Cuando uno contempla la posibilidad de dar de baja su moto, la que (mucho o poco) ha sido su compañera de batallas, en la que ha puesto su confianza y en cierto modo a quien ha confiado también su vida al depender de su desenvolvimiento en carretera, sabe que puede romperse un vínculo que va más allá de la mera relación hombre-máquina. Porque estos artefactos nos han acompañado desde hace tanto tiempo que ya casi no recordamos la vida sin ellos, y creo yo que pensar en una vida sin ellos es aún más difícil, porque ves acercarse de verdad la senectud, la maldita amenaza de un tiempo que sabes que va a llegar, que no suele avisar y que lo va impregnado todo como un miasma de incapacitación. Y no quieres estar ahí. No todavía.

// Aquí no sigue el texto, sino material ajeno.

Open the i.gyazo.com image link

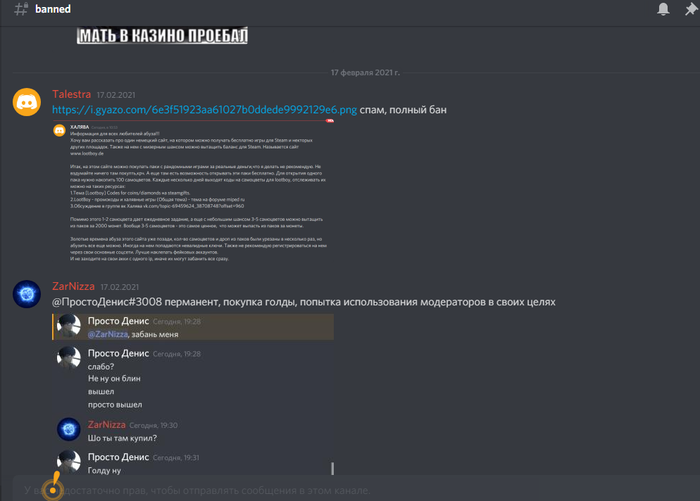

Si me quedo sin moto no podré conocer -al menos no de igual modo- los acantilados de Moher pero tampoco las puestas de sol del Golfo Norte, en Barrika. No me cabrá la satisfacción de haber llegado con bien a un hotel en Sabiñánigo a última hora de la tarde tras muchas horas de carretera y curvas, con mi mujer satisfecha y contenta de lo visto y lo vivido, mientras torpemente trato de desempacar nuestras bolsas de las maletas y guardo mi fiel amiga hasta nuestro próximo y deseado encuentro del día siguiente. No podré compartir reuniones lúdicas con las personas que más quiero y que sé que están viviendo casi exactamente lo mismo que yo, experiencia deleitosa común que no hace falta explicar sino disfrutarla.
Y ahora tengo que ponerle precio a todo eso. Al occiso disfrute, a la velada amenaza mi declive físico y a la renuncia de los buenos momentos al final de etapas emocionantes. ¿Vale ese plato de lentejas 4.000 euros?